Avec un effectif mêlant jeunes talents et cadres expérimentés évoluant dans les grands clubs européens — Yves Bissouma (Tottenham), Nene Dorgeles (RB Salzbourg), Kamory Doumbia (Brest) — le Mali semble armé pour aller loin. Le sélectionneur Tom Saintfiet ne cache pas ses ambitions : « Nous voulons briser le signe indien », rappelle-t-il, évoquant la quête historique d’un premier sacre continental pour le pays.
Mais le chemin sera semé d’embûches. Tombé dans un groupe A corsé avec le Maroc, pays hôte, ainsi que la Zambie et les Comores, le Mali devra se montrer solide dès les premiers matches.

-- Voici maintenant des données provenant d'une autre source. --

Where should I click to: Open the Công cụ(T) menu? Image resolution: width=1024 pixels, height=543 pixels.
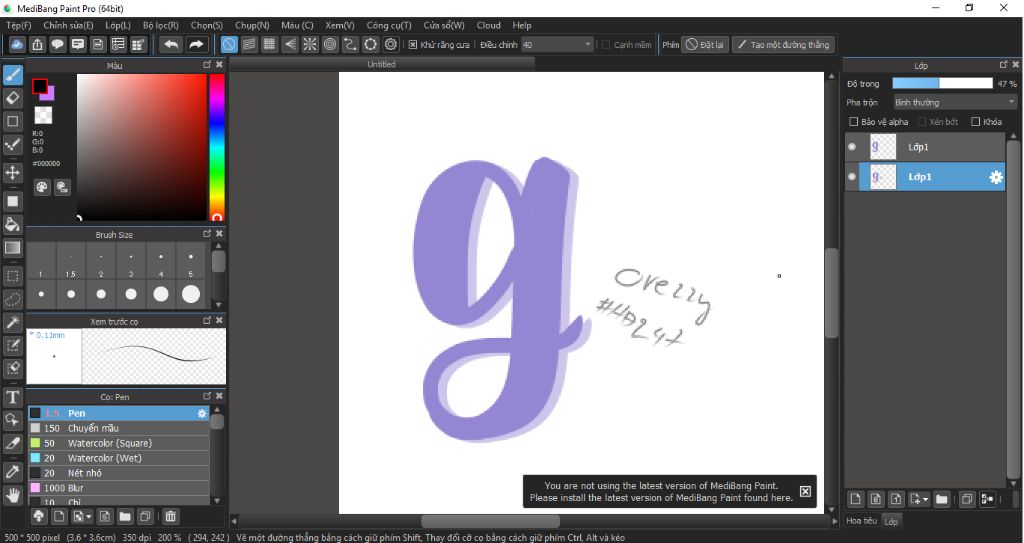(388, 25)
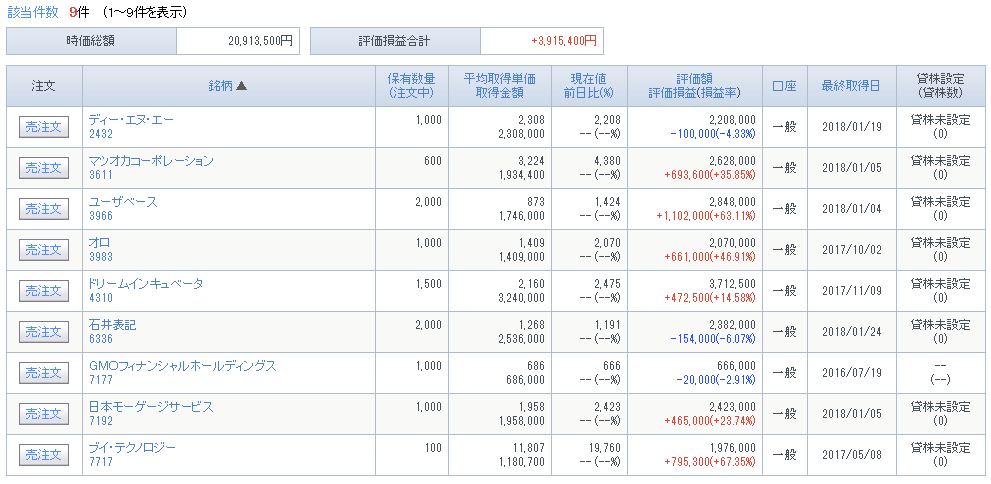Sort by 評価額 column header
The image size is (991, 484).
pyautogui.click(x=694, y=80)
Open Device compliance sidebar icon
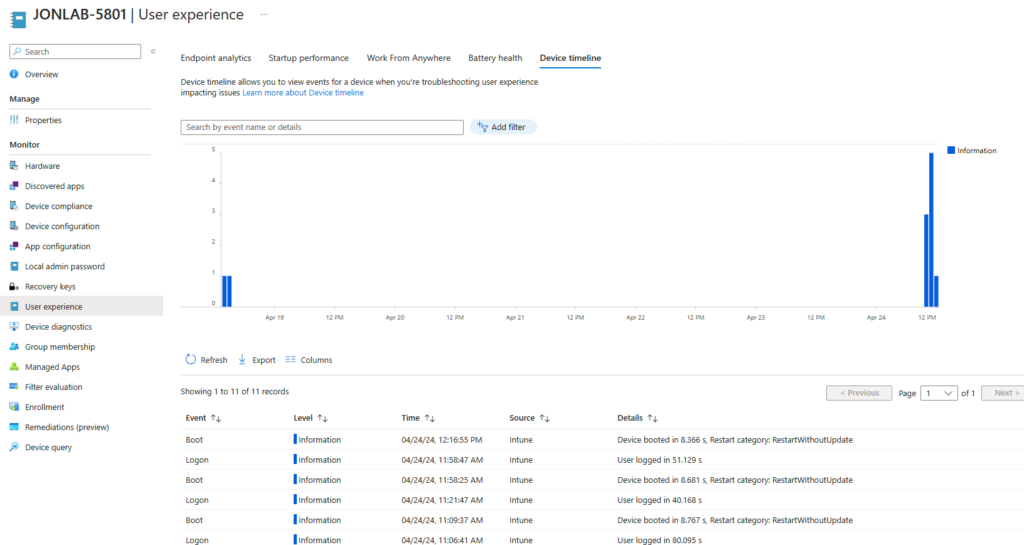This screenshot has height=545, width=1024. pos(14,206)
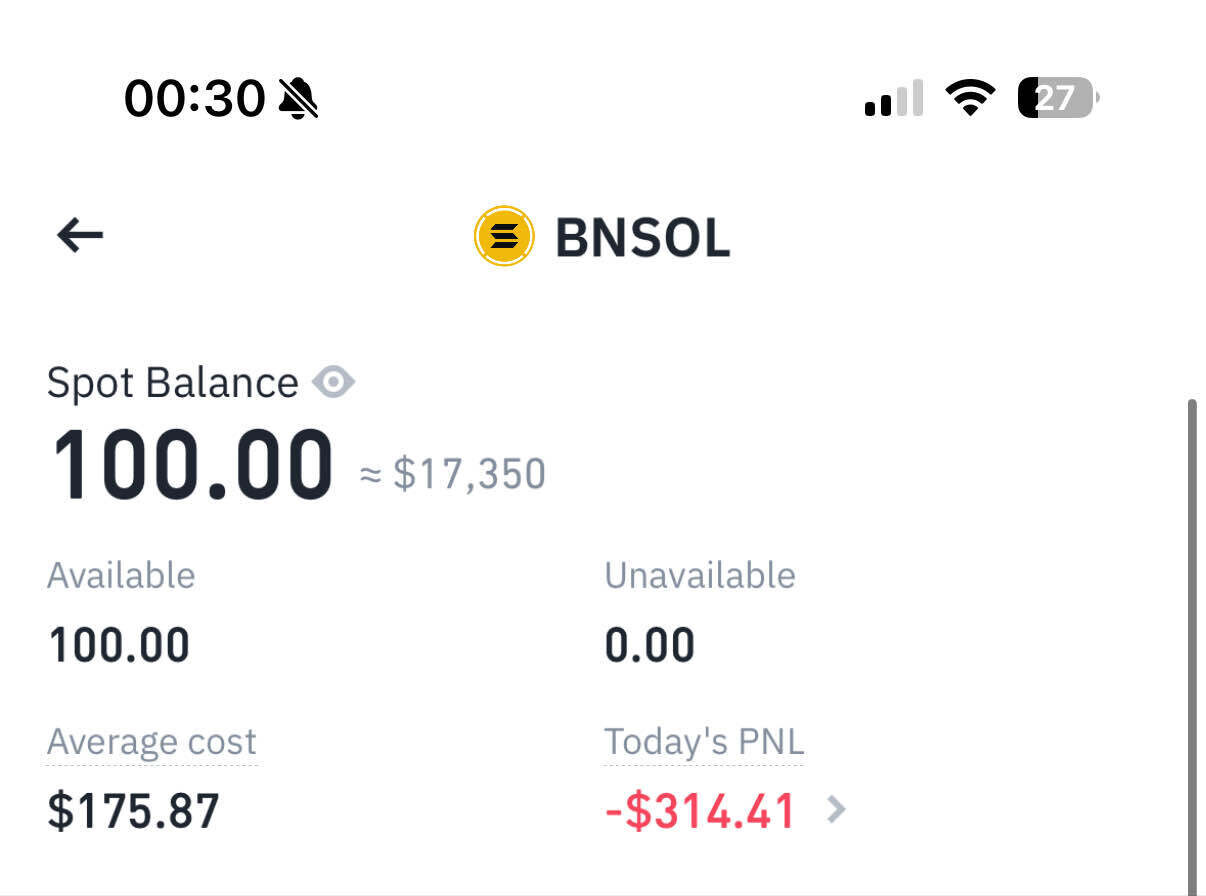
Task: Toggle Spot Balance visibility eye icon
Action: pyautogui.click(x=333, y=382)
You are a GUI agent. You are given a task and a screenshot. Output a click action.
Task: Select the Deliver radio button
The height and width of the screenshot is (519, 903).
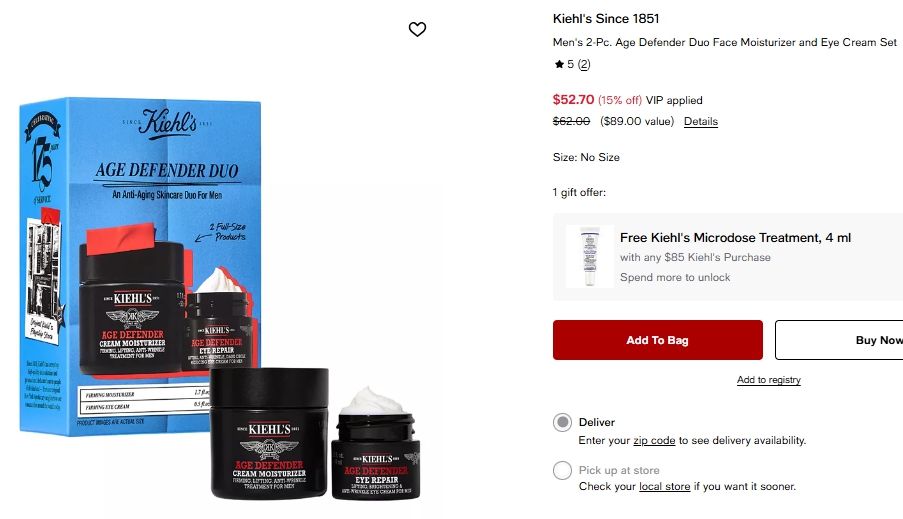563,422
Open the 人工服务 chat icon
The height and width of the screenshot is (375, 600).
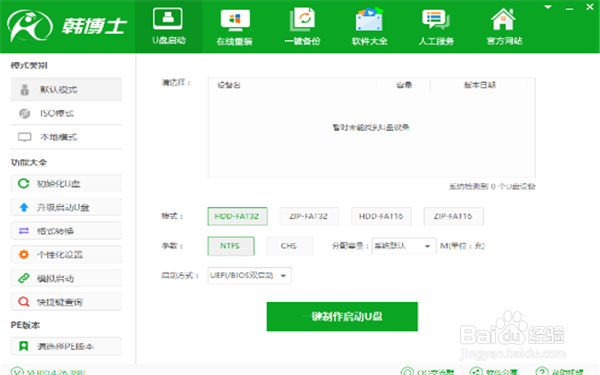tap(436, 20)
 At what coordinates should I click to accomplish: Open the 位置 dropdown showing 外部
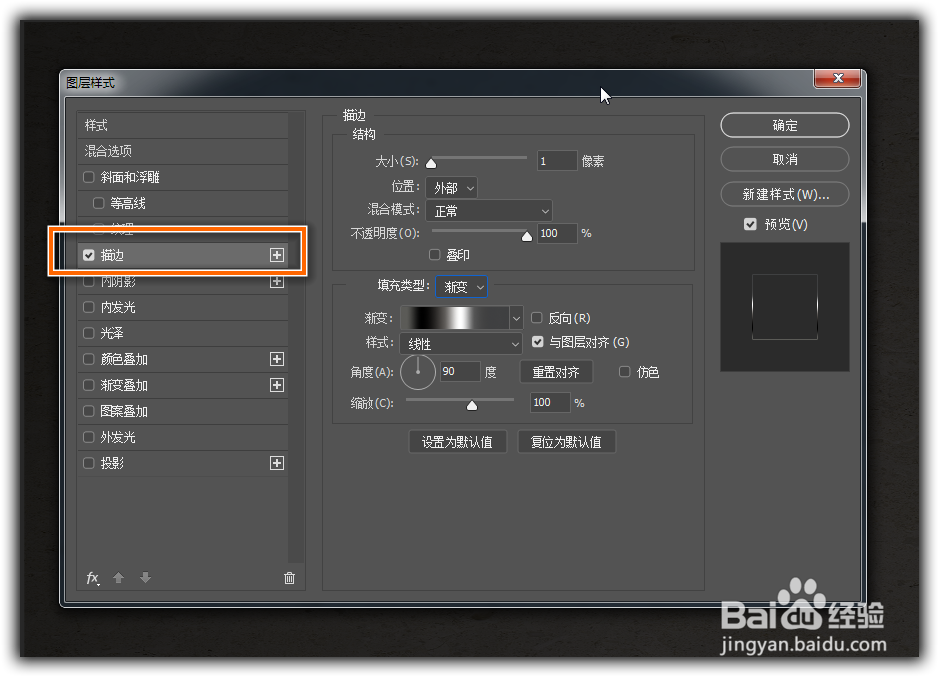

Les récentes décisions de la FIFA concernant la libération des joueurs par les clubs ont aussi perturbé les préparatifs, obligeant Saintfiet à jongler avec un effectif parfois décousu.
Pourtant, les atouts sont là : jeunesse, technique, expérience européenne et une ambition décomplexée. Dans un tournoi où chaque faux pas peut redistribuer les cartes, les Aigles ont toutes les chances de créer la surprise et, pourquoi pas, d’aller chatouiller les demi-finales.
Si le Mali réussit à canaliser son potentiel, ce qui semblait un outsider pourrait bien devenir l’équipe à suivre, celle capable de faire vaciller les favoris et d’écrire l’une des pages les plus surprenantes de cette CAN 2025.
Tom Saintfiet : le pari audacieux des Aigles du Mali
Lorsque Tom Saintfiet a posé ses valises à Bamako à l’été 2024, peu imaginaient que le technicien belge deviendrait, quelques mois plus tard, l’un des principaux espoirs d’un Mali en quête de consécration continentale. La CAN 2025, organisée au Maroc, s’annonce comme un tournant décisif pour une sélection qui rêve de briser enfin son plafond de verre. À sa tête, un sélectionneur au profil atypique, méthodique et rompu aux défis africains.
Un choix risqué dans un climat sous tension
La nomination de Saintfiet est arrivée en plein tumulte. Le Mali sortait d’un cycle brouillon : limogeage d’Éric Sékou Chelle, tensions internes, climat délétère entre certains cadres et la Fédération, et un public oscillant entre impatience et résignation.
Dans ce contexte fragile, opter pour un entraîneur étranger habitué aux missions complexes était tout sauf un choix neutre. Le Belge, passé par la Namibie, le Togo, le Zimbabwe ou encore la Gambie, débarquait avec l’étiquette du « globe-trotter », une expérience souvent synonyme de résilience… mais parfois de pari risqué.
Une dynamique retrouvée
Très vite, Saintfiet a imposé ses principes : discipline, clarté tactique et gestion stricte du vestiaire. Les effets se sont fait sentir presque immédiatement. Le Mali a livré une campagne de qualifications impeccable, avec une défense retrouvée, un collectif plus rigoureux et un jeu moins flamboyant mais plus efficace.
Cette montée en puissance a redonné confiance à un pays qui s’est souvent arrêté aux portes de la gloire. Les Aigles n’ont jamais remporté la CAN, mais rarement une préparation aura semblé aussi structurée et prometteuse.
Une CAN 2025 à haut risque
Reste que l’épreuve marocaine ne laissera aucune marge d’erreur. Le tirage a placé les Aigles dans l’un des groupes les plus relevés, face au pays hôte et plusieurs outsiders ambitieux. À cela s’ajoutent des complications logistiques : joueurs européens arrivant tardivement, préparation amputée, et un calendrier de matchs amicaux contraint.
Saintfiet devra aussi gérer une donnée plus subtile : l’attente. Avec des résultats encourageants, la barre a été placée plus haut que prévu. Le sélectionneur lui-même l’a assumé : l’objectif est de jouer sept matchs, autrement dit atteindre le dernier carré au minimum.
Un pari pour un pays, un défi pour un homme

Au-delà du terrain, le Belge incarne un tournant stratégique pour le Mali. Son approche professionnelle et son vécu africain donnent à la sélection une structure nouvelle, plus stable, plus lisible. Mais c’est précisément ce qui le place face à un défi immense : confirmer, convaincre et franchir un palier historique.
Cette CAN 2025 pourrait faire de Tom Saintfiet soit le sélectionneur qui a enfin libéré les Aigles, soit celui qui n’a pas réussi à transformer de belles promesses en réalité.
À l’heure où le Mali rêve encore de son premier sacre continental, le pari est audacieux. Mais, pour la première fois depuis longtemps, il semble aussi terriblement crédible.